I have been using some pretty old monitor technology for several years now, simply because it was working for me and because I'm too poor to lay out a wad of cash for some new flat panels.  However when I received the opportunity to test out and review Samsung's new 193P 19" LCD Display I was ecstatic.  Here was the chance to see how old and busted my 17" Viewsonic CRT looked compared to a fancy new 19" LCD. Is this new Samsung worthy of the venerable name?  Does this LCD kick some CRT butt? Read on and find out.

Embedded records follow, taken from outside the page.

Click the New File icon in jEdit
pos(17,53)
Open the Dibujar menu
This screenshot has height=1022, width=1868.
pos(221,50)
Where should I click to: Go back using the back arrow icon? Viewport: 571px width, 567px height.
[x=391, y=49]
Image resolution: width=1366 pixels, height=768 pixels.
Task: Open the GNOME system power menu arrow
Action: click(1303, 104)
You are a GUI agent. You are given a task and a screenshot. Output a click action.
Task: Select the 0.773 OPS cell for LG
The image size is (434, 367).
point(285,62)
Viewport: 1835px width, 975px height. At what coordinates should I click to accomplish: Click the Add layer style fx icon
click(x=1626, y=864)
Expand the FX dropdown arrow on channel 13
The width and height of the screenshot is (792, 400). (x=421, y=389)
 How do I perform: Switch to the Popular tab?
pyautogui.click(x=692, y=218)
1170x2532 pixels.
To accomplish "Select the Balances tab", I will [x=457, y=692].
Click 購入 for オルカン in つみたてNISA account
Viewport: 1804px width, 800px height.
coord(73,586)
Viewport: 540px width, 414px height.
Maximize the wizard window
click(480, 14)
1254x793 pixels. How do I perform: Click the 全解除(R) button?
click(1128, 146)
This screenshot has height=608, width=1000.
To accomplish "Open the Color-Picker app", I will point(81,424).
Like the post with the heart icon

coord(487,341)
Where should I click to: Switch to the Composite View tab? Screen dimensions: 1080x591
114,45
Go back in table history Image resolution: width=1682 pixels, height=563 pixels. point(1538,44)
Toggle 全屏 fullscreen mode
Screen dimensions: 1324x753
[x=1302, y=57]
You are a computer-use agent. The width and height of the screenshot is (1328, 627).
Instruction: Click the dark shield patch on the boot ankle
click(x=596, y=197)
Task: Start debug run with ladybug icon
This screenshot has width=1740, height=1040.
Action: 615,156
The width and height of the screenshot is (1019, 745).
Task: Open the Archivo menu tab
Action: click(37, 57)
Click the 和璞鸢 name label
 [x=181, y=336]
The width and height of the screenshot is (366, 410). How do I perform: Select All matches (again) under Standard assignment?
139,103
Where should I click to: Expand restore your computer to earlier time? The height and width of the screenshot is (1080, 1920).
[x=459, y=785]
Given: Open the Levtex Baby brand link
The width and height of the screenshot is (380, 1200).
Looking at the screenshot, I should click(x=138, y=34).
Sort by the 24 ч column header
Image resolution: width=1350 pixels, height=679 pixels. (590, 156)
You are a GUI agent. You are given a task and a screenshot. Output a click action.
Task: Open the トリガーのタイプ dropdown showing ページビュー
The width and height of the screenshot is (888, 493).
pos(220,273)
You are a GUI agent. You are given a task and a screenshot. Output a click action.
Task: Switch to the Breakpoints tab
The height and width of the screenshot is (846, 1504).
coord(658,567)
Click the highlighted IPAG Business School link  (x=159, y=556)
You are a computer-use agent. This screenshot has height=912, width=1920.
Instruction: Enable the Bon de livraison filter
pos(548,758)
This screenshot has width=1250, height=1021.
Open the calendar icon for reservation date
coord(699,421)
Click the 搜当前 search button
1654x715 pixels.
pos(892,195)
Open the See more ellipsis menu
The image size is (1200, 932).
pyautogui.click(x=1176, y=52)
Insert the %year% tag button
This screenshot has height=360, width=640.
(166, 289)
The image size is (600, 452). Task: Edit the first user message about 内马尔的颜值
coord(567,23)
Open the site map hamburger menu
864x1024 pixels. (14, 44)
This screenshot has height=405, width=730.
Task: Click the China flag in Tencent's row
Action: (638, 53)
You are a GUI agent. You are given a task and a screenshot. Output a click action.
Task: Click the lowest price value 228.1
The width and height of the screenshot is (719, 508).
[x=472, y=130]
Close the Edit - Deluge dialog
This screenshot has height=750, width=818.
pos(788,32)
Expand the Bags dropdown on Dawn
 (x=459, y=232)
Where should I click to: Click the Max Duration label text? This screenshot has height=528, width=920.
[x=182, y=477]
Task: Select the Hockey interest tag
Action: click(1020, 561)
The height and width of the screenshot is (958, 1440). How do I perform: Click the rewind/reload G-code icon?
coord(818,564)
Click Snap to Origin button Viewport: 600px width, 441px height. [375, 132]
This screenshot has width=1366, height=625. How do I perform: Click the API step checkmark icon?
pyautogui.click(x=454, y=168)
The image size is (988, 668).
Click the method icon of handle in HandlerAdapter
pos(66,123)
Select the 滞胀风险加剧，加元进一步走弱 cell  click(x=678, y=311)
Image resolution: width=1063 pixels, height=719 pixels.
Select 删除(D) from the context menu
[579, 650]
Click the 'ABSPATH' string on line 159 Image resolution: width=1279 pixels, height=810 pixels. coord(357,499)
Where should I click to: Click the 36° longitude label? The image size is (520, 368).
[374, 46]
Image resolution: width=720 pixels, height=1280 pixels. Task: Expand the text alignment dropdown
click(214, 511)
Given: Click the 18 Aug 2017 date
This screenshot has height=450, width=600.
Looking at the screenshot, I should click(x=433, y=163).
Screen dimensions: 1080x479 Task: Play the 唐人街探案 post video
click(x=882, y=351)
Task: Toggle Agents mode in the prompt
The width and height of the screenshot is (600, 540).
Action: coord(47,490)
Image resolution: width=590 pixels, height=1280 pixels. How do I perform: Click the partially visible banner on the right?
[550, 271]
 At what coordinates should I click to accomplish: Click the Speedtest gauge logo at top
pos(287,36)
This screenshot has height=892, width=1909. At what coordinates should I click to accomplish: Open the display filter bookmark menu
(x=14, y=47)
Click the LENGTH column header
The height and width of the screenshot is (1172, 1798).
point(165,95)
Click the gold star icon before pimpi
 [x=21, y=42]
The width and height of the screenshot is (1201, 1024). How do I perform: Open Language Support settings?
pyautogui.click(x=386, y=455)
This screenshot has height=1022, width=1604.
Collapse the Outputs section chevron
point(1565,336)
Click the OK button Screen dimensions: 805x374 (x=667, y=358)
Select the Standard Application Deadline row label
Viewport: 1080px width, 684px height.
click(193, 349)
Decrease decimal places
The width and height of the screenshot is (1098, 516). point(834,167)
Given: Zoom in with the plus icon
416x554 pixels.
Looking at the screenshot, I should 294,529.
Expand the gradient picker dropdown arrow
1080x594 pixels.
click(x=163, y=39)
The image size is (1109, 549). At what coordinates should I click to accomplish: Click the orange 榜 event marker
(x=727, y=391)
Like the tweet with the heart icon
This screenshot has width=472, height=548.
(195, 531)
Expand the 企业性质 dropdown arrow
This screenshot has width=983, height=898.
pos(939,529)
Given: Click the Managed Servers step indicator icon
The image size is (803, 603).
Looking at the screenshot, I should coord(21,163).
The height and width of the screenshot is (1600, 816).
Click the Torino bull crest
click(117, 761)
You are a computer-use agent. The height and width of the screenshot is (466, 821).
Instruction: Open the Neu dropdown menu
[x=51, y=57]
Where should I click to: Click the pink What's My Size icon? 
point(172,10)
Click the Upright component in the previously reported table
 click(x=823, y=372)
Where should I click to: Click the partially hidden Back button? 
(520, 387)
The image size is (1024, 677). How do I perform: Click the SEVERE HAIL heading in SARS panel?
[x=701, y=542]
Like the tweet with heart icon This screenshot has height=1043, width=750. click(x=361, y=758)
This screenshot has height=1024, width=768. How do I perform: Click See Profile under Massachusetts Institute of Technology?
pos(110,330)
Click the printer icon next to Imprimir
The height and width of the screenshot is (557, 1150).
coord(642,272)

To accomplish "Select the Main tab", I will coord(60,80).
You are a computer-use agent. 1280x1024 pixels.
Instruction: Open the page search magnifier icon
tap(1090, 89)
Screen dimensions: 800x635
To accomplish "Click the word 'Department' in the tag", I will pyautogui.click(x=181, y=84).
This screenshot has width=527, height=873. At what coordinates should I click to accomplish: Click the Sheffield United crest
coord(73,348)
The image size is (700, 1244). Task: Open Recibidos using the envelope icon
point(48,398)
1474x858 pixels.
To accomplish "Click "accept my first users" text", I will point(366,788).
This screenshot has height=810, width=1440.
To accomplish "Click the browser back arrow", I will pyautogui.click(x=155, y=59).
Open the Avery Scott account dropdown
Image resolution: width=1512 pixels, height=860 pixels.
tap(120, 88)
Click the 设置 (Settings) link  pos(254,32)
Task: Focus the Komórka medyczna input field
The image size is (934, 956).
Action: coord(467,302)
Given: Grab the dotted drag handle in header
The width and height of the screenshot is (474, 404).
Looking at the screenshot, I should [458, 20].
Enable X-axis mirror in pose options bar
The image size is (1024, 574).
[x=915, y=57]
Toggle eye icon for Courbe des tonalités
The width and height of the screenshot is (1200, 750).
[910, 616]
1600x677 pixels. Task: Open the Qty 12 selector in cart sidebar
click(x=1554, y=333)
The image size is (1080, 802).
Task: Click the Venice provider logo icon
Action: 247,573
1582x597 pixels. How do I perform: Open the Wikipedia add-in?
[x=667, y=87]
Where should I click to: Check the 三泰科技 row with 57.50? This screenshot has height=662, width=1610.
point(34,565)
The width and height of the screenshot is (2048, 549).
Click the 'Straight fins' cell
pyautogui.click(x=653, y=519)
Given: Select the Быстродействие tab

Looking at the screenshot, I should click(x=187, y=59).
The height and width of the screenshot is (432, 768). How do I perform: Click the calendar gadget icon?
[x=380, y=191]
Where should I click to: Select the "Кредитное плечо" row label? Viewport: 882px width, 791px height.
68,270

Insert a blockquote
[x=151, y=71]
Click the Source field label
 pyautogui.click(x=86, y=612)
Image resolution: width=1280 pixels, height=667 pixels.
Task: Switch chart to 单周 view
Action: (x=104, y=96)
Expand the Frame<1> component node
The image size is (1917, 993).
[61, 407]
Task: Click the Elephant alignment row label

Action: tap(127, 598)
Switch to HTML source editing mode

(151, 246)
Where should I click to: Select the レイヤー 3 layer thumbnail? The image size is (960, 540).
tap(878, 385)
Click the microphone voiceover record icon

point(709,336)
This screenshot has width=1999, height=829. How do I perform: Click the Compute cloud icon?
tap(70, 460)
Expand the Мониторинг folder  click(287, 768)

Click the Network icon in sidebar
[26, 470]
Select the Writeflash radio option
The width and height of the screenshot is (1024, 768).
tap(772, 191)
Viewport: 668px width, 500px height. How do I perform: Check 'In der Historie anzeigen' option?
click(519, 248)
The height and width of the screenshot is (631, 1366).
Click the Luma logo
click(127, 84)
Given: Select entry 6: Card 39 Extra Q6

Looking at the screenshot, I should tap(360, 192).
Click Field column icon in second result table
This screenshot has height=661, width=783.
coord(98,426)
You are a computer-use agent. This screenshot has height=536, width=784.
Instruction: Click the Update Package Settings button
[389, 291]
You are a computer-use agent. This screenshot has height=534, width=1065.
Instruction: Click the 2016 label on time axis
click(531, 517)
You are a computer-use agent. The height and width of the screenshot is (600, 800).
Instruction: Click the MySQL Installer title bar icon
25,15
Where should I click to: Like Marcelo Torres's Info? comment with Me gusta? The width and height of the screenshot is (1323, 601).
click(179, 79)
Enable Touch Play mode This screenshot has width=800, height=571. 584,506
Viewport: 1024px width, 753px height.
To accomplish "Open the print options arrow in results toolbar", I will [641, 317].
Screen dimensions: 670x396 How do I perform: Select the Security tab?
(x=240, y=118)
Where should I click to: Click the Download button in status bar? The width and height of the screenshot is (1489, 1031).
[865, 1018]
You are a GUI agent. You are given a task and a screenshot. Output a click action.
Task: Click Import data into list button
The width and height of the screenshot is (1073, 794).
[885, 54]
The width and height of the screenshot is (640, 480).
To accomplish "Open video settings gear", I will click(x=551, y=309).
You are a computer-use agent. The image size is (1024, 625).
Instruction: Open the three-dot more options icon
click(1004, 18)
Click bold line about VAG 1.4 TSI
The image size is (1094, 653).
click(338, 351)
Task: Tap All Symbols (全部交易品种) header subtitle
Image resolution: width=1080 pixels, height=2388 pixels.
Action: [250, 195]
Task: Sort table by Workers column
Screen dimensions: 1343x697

Normally when a person receives a shiny new toy, the packing is instantly stripped away in a fury of anticipation and then forgotten or shoved back into the box to await disposal.  However the poor hardware reviewer has to pay carefully attention while unpacking, ignoring the raging little voice that says "rip and tear". The first thing I noted as I wrested the monitor from its styrofoam cradle was how heavy it was.  Most LCDs are all plastic and feel very top heavy, but this samsung felt very solid and had a base that could anchor an oil rig.  That being said it is still way lighter than a similar sized CRT, but more on the physical portion of this monitor later.  This monitor comes with all the cables that the consumer will need. I will apologize now for some of the following pictures, as the lighting in my current apartment is far from optimal.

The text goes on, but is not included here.